攻撃を当てようと二人はそれぞれ、がむしゃらに影を伸ばし、水の粒を放ち、刺し切り刻むことを繰す時間が続いた。そのうち、数回に一度だけロイダもといエマの体が影や水を掠めることにセフェリノが気づいた。理由はなんとなく察しがついた。けれどまだ、その時ではない。ベルディア同様、無心に影を伸ばし続ける。
ーーその時だった。ガクッ、とエマの体が傾いた。
「邪魔しないでくださいっ!!!」
ロイダが声を荒げた。ロイダの方も必死に抗おうとする様子が伺えた。刹那、抗う動きが止まり、エマの体は少し重たげに、低木にもたれかかりながら意識を取り戻した。
「私が今から全力で彼女の力を抑制します!その間にありったけの魔力を私の体にぶつけてください!」
「で、でもそれじゃあ君も」
「いいんです、そのくらいしなきゃ彼女は私から消えない。さあ、あなたたちの手で、そして私の手で。彼らが決めたくだらない運命なんて壊してやりましょう」
伯爵令嬢らしくない、不敵な笑みを浮かべた。いや、そうは言ってもやはり少しばかり可愛げを含んだ、悪戯めいた笑みだった。
「さあ!!!今です!!!」
その声は屋敷で声を荒げた時よりも、先程ロイダが声を荒げた時よりも遥かに大きい、勢いのある声だった。いつになく張り上げた声を合図に、ベルディアが勢いの強い水を放ち、セフェリノが鋭利な影をロイダの方へと伸ばした。無論、両者の本気の攻撃にいくら魔力の有り余ったロイダといえど反応できなかった。

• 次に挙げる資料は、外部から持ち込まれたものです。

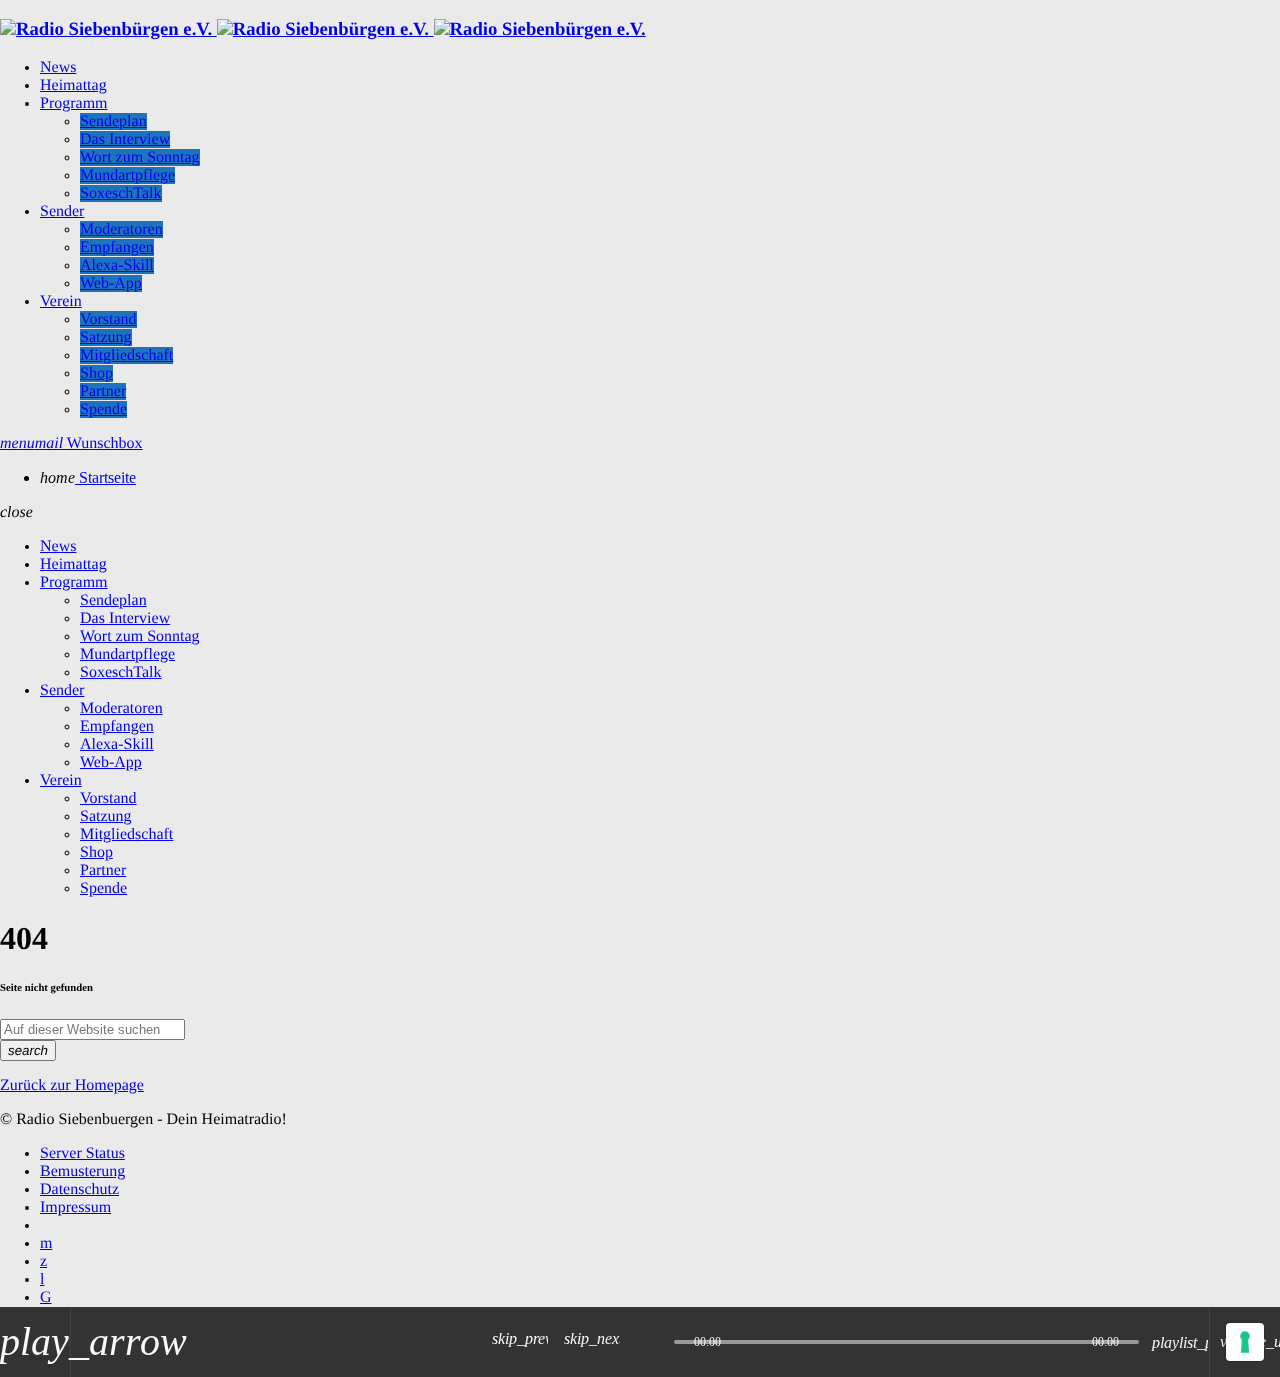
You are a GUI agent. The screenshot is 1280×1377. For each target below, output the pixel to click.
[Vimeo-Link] (323, 29)
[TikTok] (46, 1297)
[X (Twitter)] (43, 1261)
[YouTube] (46, 1243)
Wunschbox (89, 443)
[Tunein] (42, 1279)
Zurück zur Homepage (72, 1085)
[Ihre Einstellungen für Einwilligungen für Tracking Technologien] (1245, 1342)
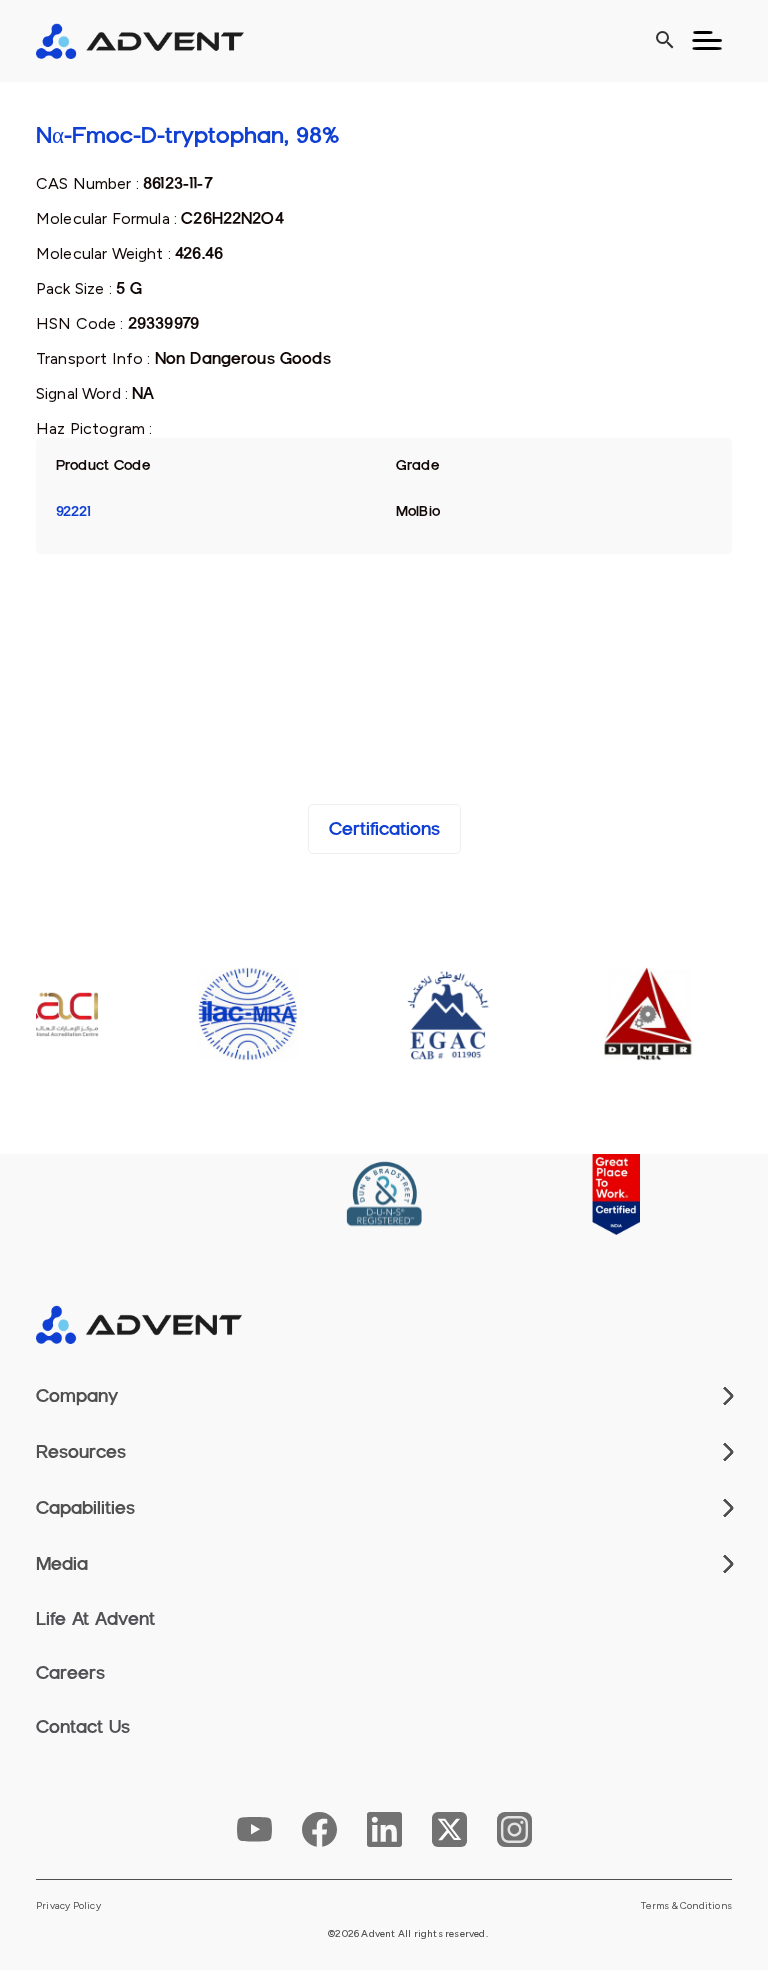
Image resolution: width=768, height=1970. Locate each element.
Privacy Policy (68, 1906)
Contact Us (83, 1727)
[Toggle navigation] (707, 41)
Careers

青と黒が混ざり合って、彼女を包み込むよう周りに取り巻いた。二色が消えた時、地面に倒れこむエマの体が二人の視界へと入った。きっと軽傷では済まない。きっと、エマはこの街を守れるならなんでも良かったのだろう。それが自身を犠牲にすることになったとしても。
「……疲れたねぇ。僕達も、ここまで、か……」
「ええ……我ながら、よく、やった、わ……」
ドサドサッ。二人分の倒れる音がした。